What is being asked
Copy out each line below that contains the word "height".

|---|

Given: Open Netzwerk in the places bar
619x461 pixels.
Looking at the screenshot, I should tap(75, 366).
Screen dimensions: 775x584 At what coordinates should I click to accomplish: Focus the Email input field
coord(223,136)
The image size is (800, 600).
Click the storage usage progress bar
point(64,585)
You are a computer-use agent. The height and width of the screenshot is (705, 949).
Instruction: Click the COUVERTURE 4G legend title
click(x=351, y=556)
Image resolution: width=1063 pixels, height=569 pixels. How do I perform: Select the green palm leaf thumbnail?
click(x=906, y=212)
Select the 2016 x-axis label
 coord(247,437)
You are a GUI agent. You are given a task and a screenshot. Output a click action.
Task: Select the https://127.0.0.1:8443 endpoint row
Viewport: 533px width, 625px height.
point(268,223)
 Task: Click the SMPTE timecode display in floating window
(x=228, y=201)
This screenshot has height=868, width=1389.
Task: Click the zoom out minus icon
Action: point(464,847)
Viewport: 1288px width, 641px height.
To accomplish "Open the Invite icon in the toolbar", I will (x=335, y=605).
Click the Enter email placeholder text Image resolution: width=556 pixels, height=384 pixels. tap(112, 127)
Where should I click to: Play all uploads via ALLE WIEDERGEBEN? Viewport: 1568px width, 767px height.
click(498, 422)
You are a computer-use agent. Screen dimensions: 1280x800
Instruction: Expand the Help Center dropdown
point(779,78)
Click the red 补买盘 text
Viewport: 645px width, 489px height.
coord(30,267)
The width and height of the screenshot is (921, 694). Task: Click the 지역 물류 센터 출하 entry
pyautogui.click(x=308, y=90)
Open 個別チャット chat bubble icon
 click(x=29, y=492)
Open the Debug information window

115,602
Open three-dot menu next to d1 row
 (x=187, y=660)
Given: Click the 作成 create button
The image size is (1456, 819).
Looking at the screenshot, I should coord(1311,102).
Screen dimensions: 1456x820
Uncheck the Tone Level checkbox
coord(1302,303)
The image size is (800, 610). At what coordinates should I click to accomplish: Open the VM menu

|---|

Output below
You are a computer-use agent. The height and width of the screenshot is (705, 949).
Image resolution: width=1063 pixels, height=569 pixels. How do I perform: Select the green palm leaf thumbnail?
Viewport: 533px width, 625px height.
This screenshot has height=868, width=1389.
Viewport: 1288px width, 641px height.
Click the Enter email placeholder text Image resolution: width=556 pixels, height=384 pixels. tap(112, 127)
Where should I click to: Play all uploads via ALLE WIEDERGEBEN? Viewport: 1568px width, 767px height.
Viewport: 645px width, 489px height.
The width and height of the screenshot is (921, 694). Task: Click the 지역 물류 센터 출하 entry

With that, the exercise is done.